Most people either set up memory and ignore GitHub, or back up to GitHub and never build real memory files. Neither works on its own.

Memory without GitHub: Claude knows how to work with you but has no idea what you're building. Every session on a project feels like onboarding from scratch.

GitHub without memory: Claude has access to everything you've built but treats you like a stranger. Gets your voice wrong, makes decisions you'd never make, misses the preferences you've built up over months.

Together: every session starts with full context on both sides. How to work with you and what you're working on.

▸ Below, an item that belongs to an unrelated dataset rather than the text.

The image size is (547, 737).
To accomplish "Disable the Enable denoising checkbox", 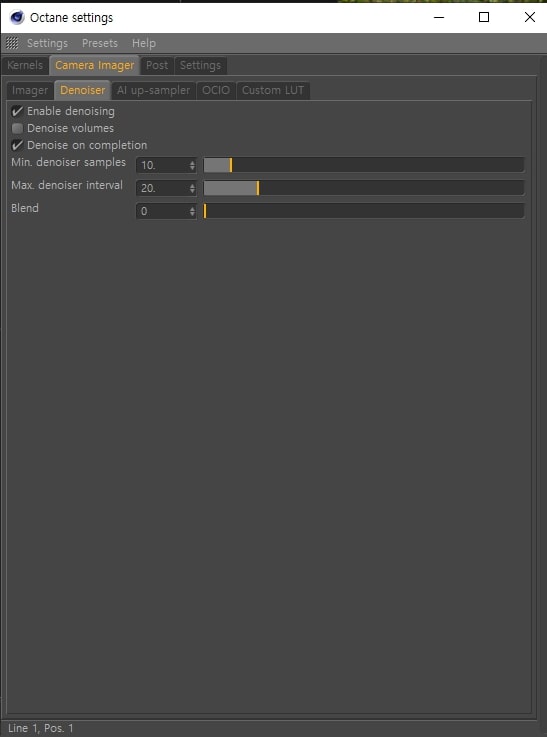I will click(17, 111).
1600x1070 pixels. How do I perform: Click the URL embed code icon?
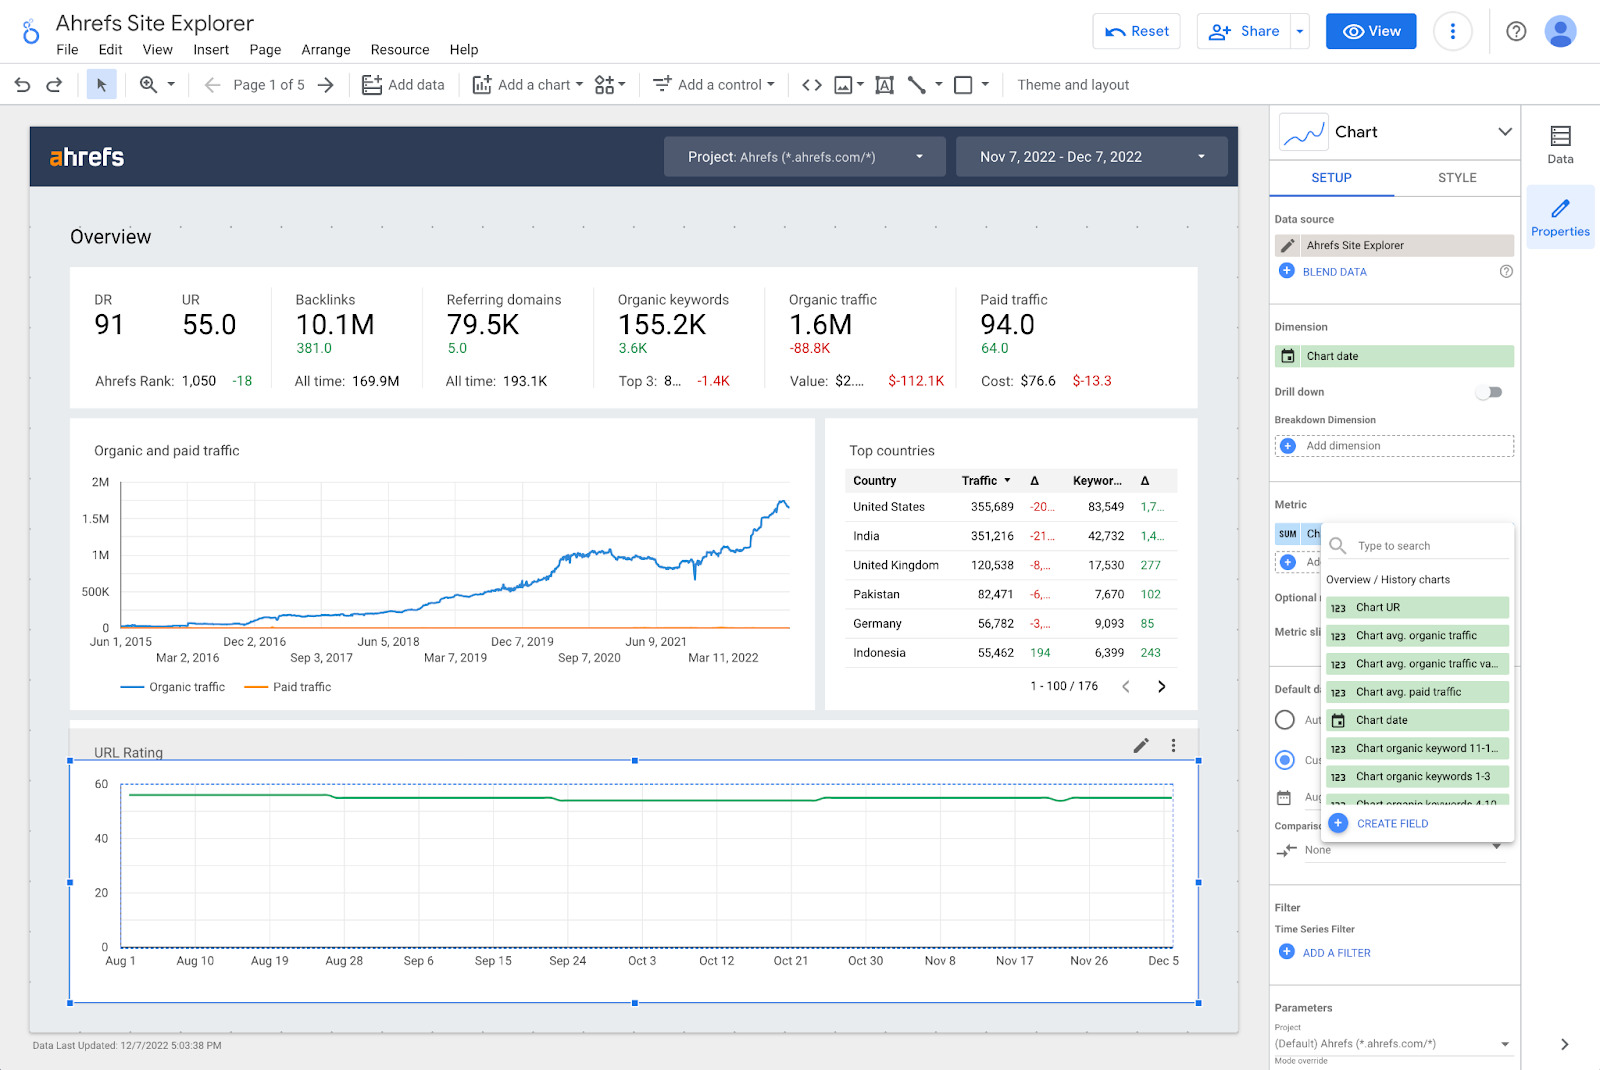812,85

That combination is what makes the difference between AI that feels like a tool and AI that feels like a real working relationship.


Quick Setup Checklist

  • [ ] Run the profile interview (20-30 questions, then synthesize into user_profile.md)
  • [ ] Run the voice interview (writing style, hard rules, influences into feedback_writing_voice.md)
  • [ ] Save both files to your Claude memory folder (~/.claude/projects/[your-project]/memory/)
  • [ ] Create a MEMORY.md index file that lists all memory files and what they contain
  • [ ] For each active project: create a reference memory file pointing to GitHub docs
  • [ ] Push everything to a private GitHub repo
  • [ ] Write a HANDOFF.md before any long session closes
  • [ ] Commit and push before starting a new session

One-time setup. Permanent payoff.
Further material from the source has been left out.